Return the exact lines from the one containing "Task: Click the 18 ¼ body width value" through the final line of the material below, with both ends kept.

## EXTRACTED INFORMATION
- - - -

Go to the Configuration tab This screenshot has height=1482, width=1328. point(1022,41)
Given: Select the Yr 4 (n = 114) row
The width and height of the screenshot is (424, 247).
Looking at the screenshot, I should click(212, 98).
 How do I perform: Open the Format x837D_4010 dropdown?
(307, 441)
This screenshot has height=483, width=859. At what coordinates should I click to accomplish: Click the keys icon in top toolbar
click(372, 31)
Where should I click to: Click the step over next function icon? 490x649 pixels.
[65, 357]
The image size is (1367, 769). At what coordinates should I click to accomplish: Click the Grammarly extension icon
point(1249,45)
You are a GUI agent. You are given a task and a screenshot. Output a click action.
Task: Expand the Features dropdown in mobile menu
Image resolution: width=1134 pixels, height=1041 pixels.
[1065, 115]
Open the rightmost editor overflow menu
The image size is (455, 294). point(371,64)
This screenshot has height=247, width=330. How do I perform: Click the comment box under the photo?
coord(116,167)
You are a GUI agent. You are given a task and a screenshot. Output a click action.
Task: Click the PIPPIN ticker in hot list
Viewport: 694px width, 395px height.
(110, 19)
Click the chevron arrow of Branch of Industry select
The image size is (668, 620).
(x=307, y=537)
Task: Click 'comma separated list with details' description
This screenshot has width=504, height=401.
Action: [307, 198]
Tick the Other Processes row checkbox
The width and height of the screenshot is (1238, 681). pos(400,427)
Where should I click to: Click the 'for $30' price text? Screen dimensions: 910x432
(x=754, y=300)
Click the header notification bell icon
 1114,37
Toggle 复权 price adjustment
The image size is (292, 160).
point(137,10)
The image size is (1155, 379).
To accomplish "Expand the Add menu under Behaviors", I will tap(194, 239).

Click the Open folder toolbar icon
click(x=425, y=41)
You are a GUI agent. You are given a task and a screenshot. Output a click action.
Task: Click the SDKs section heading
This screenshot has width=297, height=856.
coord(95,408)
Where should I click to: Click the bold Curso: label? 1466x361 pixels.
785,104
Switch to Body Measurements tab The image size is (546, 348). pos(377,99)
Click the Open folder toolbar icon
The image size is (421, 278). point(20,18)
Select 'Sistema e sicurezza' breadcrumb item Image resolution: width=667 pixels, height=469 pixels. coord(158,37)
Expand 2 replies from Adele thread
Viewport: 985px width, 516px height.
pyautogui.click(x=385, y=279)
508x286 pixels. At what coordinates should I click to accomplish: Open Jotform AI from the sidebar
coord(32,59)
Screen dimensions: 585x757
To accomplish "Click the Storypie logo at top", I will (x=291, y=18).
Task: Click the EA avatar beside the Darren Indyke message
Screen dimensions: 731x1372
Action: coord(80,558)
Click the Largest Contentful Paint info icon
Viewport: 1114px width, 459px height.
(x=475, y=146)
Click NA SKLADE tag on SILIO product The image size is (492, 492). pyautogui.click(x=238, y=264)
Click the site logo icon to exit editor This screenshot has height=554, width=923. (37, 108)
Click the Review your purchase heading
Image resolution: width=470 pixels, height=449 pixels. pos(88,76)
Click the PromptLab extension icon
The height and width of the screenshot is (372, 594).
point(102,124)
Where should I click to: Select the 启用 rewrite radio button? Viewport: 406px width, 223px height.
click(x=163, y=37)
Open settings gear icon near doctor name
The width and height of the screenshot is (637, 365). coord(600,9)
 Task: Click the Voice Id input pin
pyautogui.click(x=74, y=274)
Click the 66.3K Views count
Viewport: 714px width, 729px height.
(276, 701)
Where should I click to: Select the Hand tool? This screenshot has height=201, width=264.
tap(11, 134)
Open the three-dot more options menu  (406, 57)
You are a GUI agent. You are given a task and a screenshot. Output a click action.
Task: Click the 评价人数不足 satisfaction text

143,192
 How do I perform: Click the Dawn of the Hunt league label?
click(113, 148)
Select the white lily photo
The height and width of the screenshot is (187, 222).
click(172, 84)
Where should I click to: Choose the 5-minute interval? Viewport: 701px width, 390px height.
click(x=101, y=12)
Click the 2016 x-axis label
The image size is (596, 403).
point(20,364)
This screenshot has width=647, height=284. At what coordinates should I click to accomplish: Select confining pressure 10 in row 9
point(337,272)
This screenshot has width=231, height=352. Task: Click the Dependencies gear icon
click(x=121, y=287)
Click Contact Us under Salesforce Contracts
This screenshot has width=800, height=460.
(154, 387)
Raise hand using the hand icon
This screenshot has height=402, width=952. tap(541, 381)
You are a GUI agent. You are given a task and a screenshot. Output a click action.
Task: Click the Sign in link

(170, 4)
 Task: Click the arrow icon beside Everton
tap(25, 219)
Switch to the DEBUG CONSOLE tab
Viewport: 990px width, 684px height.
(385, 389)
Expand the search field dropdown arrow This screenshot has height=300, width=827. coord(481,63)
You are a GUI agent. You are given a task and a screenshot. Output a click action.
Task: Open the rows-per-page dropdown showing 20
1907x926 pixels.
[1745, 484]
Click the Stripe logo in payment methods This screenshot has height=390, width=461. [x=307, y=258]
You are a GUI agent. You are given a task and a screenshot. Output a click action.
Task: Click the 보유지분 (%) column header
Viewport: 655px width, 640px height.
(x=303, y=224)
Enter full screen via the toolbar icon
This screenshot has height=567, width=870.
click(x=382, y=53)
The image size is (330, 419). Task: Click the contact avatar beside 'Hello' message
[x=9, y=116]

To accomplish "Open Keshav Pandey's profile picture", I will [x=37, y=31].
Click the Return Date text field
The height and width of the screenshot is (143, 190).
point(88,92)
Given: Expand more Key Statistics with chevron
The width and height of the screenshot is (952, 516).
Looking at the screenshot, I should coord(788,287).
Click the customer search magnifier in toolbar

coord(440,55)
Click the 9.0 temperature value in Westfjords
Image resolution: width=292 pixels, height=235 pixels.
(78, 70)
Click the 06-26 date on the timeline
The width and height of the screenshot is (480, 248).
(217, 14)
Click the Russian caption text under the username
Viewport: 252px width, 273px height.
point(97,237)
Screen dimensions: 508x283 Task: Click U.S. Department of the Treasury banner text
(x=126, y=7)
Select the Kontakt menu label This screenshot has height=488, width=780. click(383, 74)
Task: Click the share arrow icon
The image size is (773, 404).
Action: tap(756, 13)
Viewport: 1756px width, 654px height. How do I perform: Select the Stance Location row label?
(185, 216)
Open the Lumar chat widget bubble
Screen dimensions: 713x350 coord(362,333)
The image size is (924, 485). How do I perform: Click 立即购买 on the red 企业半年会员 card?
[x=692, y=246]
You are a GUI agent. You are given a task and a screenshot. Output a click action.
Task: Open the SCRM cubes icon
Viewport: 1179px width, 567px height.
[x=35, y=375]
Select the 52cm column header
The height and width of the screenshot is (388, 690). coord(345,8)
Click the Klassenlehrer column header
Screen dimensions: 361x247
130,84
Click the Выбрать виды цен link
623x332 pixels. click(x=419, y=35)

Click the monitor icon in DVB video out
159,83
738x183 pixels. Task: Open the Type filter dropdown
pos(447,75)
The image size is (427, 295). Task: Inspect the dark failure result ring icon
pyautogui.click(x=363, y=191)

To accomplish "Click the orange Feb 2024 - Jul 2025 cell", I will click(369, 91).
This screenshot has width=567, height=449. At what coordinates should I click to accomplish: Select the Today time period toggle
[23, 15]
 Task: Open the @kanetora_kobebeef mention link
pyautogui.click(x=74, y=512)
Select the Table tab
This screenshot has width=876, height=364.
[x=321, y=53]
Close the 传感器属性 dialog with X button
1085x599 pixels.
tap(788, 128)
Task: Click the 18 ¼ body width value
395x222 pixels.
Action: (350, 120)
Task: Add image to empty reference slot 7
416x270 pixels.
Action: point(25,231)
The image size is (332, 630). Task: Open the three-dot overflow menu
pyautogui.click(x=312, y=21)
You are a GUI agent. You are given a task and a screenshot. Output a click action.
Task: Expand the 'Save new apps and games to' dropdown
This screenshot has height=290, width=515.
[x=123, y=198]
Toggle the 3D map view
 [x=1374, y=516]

- - - -

## TASK SOLUTION
Task: Click the 18 ¼ body width value
395x222 pixels.
Action: (350, 120)
Task: Add image to empty reference slot 7
416x270 pixels.
Action: point(25,231)
The image size is (332, 630). Task: Open the three-dot overflow menu
pyautogui.click(x=312, y=21)
You are a GUI agent. You are given a task and a screenshot. Output a click action.
Task: Expand the 'Save new apps and games to' dropdown
This screenshot has height=290, width=515.
[x=123, y=198]
Toggle the 3D map view
 [x=1374, y=516]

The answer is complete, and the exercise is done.